4.0 #161

danigosa · 2019-06-15T19:57:47Z

This is a grossly, ridiculously deliberate non-backwards compatible fork. Features:

drop Py2.7 support, making code slimmer
refactored tests with pytest and travis-ci
refactored development environment, a simple script to launch
usage of modern http-parser (2.9.2) and it's url parser instead a custom one
added some gunicornish parameters to mitigate (a little) DoS attacks
added Gunicorn worker, to easily take advantage of multi-core and easily integrate to standard deployments (and of course adding all gunicorn perks).
added refactored benchmarks included legacy current 3.0.x branch

The fork was born as an internal project in our team to make bjoern actually usable in professional/commercial environments, we loved the idea of a purely single-threaded wsgi that was lightweight and with tiny codebase, no more no less. One major problem was it was using a version of the parser dating from the past decade whilst current one has added tons of bugfixes and security patches. The other big problem was the lack of automated testing, and a real test suite, lacking continuous integration. Last but not least, code had the burden of Python2 compatibility, which harmed maintainability, more if we think that the end of life for CPython2 is close.

After several improvements I decided to publish changes as a fork, and just for you to know I leave this pull request that is, as I said in the first line, absolutely incompatible with the master branch, maybe some of the changes can be of some use for you like testing, CI or the gworker, maybe it makes sense to iron the master with this version and leave current master as 3.x branch, in any case these are up to the genuine creator of the lib, maybe this fork can be separately published as Bjoern3(for the python3-only thing). I know this can be an overwhelming PR, or not, you can just skip the whole thing out 😄 internally we are gonna use this branch version in production, so some commits can be dropping on in the future, if merged then I can contribute with our findings and improvements.

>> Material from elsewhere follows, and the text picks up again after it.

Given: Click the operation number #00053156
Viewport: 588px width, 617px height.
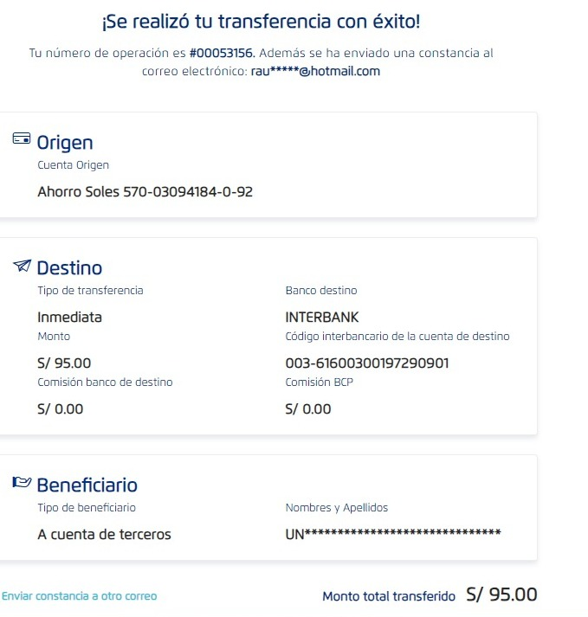Looking at the screenshot, I should (222, 53).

I can also gladly integrate open PRs to 3.x into this one, like #155 or #99

You can see the branch here: https://github.com/danigosa/bjoern/tree/4.0
You can see Travis CI log here: https://travis-ci.com/danigosa/bjoern

Caveats

The main caveat in comparison with current version is that this version is slightly slower (5-25%). This can mainly be due to:

latest version of the http-parser is roughly slower (as it has a decade of features more)
the url parser from http-parser is slower (it happens)
some minor features are added like the checking limits for body length, number of headers and header field length, that slow the thing down a little

Last thought

The performance of the gunicorn's gworker on a multi-core with --workers as the number of cores is awesome, several times than running a single current version in a multi-core machine. Having a gunicorn worker is a game changer as it is a de facto deployment standard for WSGI.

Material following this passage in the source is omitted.